Quand on aura blâmé chez lui une certaine sécheresse égoïste de parvenu satisfait, beaucoup d’incomplexité d’esprit et une absence rare de sens artistique, on aura épuisé la somme des reproches à lui adresser ; et, en vérité, ces reproches ne sont point écrasans. On n’y insisterait même pas, si de malencontreux admirateurs n’avaient essayé de placer au rang des maîtres ce bon écrivain de deuxième ou de troisième ordre. On cherche alors quelque chose en son Couvre, et l’on arrive vite à cette conclusion qu’elle ne résiste pas à l’analyse. À la scène, et avec l’interprétation de comédiens habiles, son inanité se dissimule sous des apparences plus ou moins spécieuses ; à la lecture, le vide en semble insondable ; et dans des conditions pareilles, ses prétentions au sérieux ne servent qu’à y mettre une nuance de ridicule.
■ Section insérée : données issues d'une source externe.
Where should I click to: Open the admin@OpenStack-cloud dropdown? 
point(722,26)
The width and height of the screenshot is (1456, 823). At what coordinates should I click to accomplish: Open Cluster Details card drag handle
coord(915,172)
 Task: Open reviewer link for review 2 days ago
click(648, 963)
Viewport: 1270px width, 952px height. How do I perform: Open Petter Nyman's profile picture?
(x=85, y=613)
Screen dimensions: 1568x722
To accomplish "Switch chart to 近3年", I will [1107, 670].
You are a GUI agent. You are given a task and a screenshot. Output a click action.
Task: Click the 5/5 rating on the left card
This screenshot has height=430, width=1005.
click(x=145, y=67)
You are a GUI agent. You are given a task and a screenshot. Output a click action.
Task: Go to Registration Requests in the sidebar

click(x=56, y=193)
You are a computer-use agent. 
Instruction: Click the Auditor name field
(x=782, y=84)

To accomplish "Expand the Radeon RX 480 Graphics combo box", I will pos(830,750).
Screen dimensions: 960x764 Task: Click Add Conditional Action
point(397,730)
Émile Augier avait une fois fait dire à l’un de ses héros cette phrase étonnante : « Les grands mots représentent les grands sentimens. » Il était très sincère sans doute ; conformément à cet axiome, il composa de grandes pièces, pleines de grandes intentions ; il n’y manque, par malheur, que les grands sentimens, les grandes idées et les grandes peintures de caractères.

Maurice Spronck.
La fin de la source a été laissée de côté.